Clean the connector contacts, reseat all connectors, and retest before ordering a replacement.
Q2: The connection board shows visible burn marks near one connector. Can it be repaired?
Burn marks indicate a previous overload event — excessive current through the connector or a nearby circuit.
Even if the cause of the overload is resolved, the board's PCB traces and nearby components may be degraded in ways not visible from the surface.
A board with burn damage is not reliable. Replace it rather than attempting to repair cosmetic damage over potentially compromised copper traces.
Q3: Is this board affected by SRAM battery backup requirements?
No. Connection boards are passive — they contain no memory, no processors, and no battery-backed storage.
There is no data to lose when the board is replaced. Unlike a CPU or memory board replacement, a connection board swap does not require data restoration from backup.
The machine's control data remains in the controller's memory boards, unaffected by the connection board replacement.
Q4: How do I confirm this is the correct connection board for my application?
Read the part number from the installed board's label. Match it exactly — including the A20B-1009-0300 suffix.
Within the A20B-1009 series, different variants serve different physical connector arrangements and signal assignments.
An incorrect variant installs mechanically but routes signals incorrectly. The installed board's label is the definitive identifier.
Q5: The connector pins on the installed board are bent. Should the board be replaced or the pins straightened?

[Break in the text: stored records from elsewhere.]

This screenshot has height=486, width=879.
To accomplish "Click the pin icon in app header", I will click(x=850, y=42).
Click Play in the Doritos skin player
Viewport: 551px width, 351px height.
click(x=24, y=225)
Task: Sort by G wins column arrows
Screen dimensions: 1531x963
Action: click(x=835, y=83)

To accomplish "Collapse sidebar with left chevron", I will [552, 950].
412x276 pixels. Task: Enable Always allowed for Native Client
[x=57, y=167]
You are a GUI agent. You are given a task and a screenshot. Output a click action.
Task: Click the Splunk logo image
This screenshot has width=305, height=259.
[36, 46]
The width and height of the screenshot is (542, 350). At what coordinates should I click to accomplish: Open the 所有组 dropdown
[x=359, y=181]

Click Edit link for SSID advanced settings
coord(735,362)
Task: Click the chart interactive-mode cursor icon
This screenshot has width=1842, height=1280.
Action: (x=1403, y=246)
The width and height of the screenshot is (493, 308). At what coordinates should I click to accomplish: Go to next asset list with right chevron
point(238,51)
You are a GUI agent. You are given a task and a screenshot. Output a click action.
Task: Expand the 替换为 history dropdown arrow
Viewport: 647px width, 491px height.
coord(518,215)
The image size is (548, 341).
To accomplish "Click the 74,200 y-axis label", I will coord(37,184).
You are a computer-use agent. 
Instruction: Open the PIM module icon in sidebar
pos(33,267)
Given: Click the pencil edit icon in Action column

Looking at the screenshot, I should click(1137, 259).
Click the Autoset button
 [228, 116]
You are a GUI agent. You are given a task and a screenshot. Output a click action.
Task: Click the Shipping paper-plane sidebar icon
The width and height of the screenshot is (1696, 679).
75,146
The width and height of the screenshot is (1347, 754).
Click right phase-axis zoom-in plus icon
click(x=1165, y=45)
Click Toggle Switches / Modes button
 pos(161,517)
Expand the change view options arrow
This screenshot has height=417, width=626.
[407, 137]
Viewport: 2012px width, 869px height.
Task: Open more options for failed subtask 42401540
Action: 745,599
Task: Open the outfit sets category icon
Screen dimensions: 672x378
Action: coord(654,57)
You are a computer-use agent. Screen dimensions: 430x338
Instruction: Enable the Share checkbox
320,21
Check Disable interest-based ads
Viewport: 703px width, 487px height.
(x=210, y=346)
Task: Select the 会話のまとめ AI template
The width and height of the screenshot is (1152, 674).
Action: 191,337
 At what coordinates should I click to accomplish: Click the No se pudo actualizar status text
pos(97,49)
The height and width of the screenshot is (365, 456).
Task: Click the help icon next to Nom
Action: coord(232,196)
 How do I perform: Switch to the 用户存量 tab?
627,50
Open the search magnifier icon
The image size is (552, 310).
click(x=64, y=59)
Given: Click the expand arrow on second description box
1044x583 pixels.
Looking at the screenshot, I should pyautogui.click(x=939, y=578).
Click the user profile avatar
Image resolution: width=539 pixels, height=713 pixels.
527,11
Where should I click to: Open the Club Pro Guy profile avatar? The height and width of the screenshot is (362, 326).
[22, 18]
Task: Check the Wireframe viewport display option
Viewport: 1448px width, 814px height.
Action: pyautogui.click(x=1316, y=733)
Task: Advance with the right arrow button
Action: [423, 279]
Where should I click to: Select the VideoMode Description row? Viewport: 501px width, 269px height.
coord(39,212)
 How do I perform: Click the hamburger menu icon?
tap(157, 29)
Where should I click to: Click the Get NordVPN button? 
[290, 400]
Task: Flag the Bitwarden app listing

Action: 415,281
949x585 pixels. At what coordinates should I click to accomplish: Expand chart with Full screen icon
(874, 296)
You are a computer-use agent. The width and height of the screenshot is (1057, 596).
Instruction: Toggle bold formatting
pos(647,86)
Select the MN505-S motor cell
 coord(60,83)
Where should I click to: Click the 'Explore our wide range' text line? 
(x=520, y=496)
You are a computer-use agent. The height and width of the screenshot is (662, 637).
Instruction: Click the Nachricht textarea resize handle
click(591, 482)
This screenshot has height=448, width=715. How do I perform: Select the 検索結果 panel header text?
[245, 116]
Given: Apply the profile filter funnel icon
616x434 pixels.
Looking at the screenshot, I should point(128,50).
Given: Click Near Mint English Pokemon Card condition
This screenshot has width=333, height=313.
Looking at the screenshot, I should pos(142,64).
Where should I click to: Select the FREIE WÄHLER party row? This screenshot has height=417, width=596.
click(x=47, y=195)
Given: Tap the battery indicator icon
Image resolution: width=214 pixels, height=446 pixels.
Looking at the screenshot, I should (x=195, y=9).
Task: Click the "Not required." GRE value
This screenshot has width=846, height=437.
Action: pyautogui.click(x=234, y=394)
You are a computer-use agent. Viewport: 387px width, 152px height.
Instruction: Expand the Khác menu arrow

Bent pins on a PCB connector should be carefully straightened if no permanent deformation exists at the base of the pin. Use appropriate small tools and work with care.
If any pin is broken at its base or if the PCB pad it solders to is lifted, replacement is necessary — a broken pin cannot be reliably repaired to the quality standard required for industrial control board use. Inspect under magnification before deciding.